▸ **DOCUMENT SOURCE**
Dans l'œuvre de Wim Delvoye Cloaca est une étape préparée par d'autres transparences, par d'autres regards pseudo scientifiques sur le corps. A Lyon, sont ainsi exposée une série de vitraux.
Des vitraux aux formes très classiques, réalisées visiblement par des artisans experts mais dont le contenu iconographique est fort troublant. Si au Moyen Age, les populations pouvaient y lire les évangiles, l'artiste nous propose une toute autre histoire centrée uniquement sur nous-même: des radiographies de couples copulants. Rien d'érotique dans ces ébats, la chair effacée ne laisse apparaître que des os, des formes à peine esquissées, le regard dans ce réalisme poussé à bout ne peut même plus jouer au voyeur. La mise à nu de la genèse, le début sous-entendu de la vie, ne répond toujours pas ou mal aux questions existentielles de qui sommes-nous, d'où venons-nous. Etrangement, au milieu de ces squelettes qui s'enlacent, de cette merde hygiénique, l'artiste nous renvoie à notre spiritualité.

Le va et vient des sens est une spécialité de
Wim delvoye, entre bon goût et mauvais goût, entre artisanat et art, il nous fait basculer dans une absurdité pleine d'humour.

▸ **EXERCICE 1**
Dans le texte sur Wim Delvoye, relevez les termes que la dernière phrase oppose deux à deux après le mot « entre ».
▸ **EXERCICE 2**
Rédigez la suite du texte sur Wim Delvoye à partir de sa dernière phrase.

▸ **DONNÉES AFFICHÉES**
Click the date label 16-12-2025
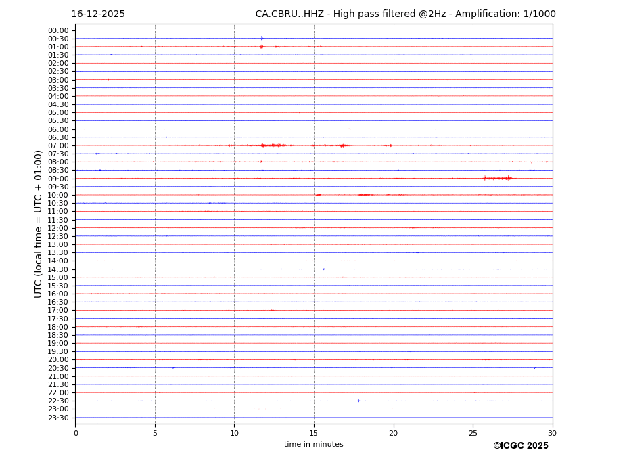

▸ **RÉPONSE 1**
bon goût et mauvais goût ; artisanat et art

▸ **RÉPONSE 2**
Dès l'entrée de l'exposition, il est clair que chaque objet raconte en toute autonomie des histoires,
un énorme camion benne, grandeur nature,
est entièrement construit dans du bois. Du teck pour être précis car le camion est devenu une œuvre artisanale, un chef d'œuvres de compagnons. Avec la même volonté de mêler le savoir-faire à la plus grande banalité, l'artiste s'est attaqué à des bétonnières devenues le support de volutes sophistiquées et des pelleteuses, aussi belles que des cathédrales. Tout objet du quotidien peut ainsi devenir le support d'un travail raffiné, des pelles se transforment en écusson, des bouteilles de gaz en véritables faïences de Delft. Ces courts circuit jouissifs relèvent du surréalisme, Wim Delvoye est belge et de Magritte à Ensor, il ne renie pas ses références! L'exposition recèle une multitude de ces sens cachés, de monsieur Propre à Cloaca ou du post it gravé dans la pierre, il faut prendre son temps pour les décrypter au-delà du plaisir immédiat du regard.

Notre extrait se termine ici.